One of the techniques that contribute to the repulsion of negative emotions is the “wind of change”. You need to remember all the words and intonations that cause the most painful intonation, to understand what can be guaranteed to knock the ground out, unbalance or plunge you into depression. It is recommended to remember and vividly imagine the circumstances when the ill-wisher tries to annoy with the help of certain words, intonation or facial expressions. You should also say inside yourself the words that hurt the most. You can visualize the facial expressions of an opponent uttering offensive words.

This state of powerless anger or, on the contrary, loss, must be felt inside, disassembled by individual sensations. You need to be aware of your own feelings and changes occurring in the body (for example, your heartbeat may become more frequent, anxiety will appear, your legs will “weep”) and remember them. Then imagine yourself standing on strong wind, which blows away all the negativity, offensive words and attacks of the ill-wisher, as well as reciprocal negative emotions.

The described exercise is recommended to be done several times in a quiet room. It will help you later be much calmer about aggressive attacks. Faced in reality with a situation where someone is trying to offend, humiliate, you should imagine yourself being in the wind. Then the words of the spiteful critic will sink into oblivion without reaching the goal.

The next method of psychological defense is called the "absurd situation." Here, a person is advised not to wait for aggression, a splash of offensive words, ridicule. It is necessary to adopt the well-known phraseological unit "to make an elephant out of a fly." In other words, it is necessary to bring any problem to the point of absurdity with the help of exaggeration. Feeling ridicule or insult from the opponent, one should exaggerate this situation in such a way that the words that follow this give rise to only laughter and frivolity. With this method of psychological defense, you can easily disarm the interlocutor and for a long time discourage him from offending other people.

You can also imagine opponents as three-year-old crumbs. This will help you learn to treat their attacks less painfully. You need to imagine yourself as a teacher, and opponents as a kindergarten kid who runs, jumps, screams. Gets angry and fussy. Is it really possible to be seriously angry at a three-year-old unintelligent baby?!

The next method is called "ocean". The water spaces, which occupy a huge part of the land, constantly take in the seething streams of the rivers, but this cannot disturb their majestic steadfastness and tranquility.

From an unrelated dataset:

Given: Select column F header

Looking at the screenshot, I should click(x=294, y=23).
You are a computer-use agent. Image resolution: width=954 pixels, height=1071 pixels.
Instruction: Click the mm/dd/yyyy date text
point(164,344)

Also, a person can take an example from the ocean, remaining confident and calm, even when the streams of abuse pour out.

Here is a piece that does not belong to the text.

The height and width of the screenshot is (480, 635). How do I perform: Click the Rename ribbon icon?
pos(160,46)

The technique of psychological defense called "aquarium" consists in imagining oneself behind the thick edges of the aquarium while feeling the attempts of the environment to unbalance. On an opponent pouring out a sea of ​​negativity and endlessly pouring hurtful words, it is necessary to look from behind the thick walls of the aquarium, imagining his physiognomy distorted by anger, but not feeling the words, because the water absorbs them. Consequently, negative attacks will not reach the goal, the person will remain balanced, which will further disperse the opponent and make him lose his balance.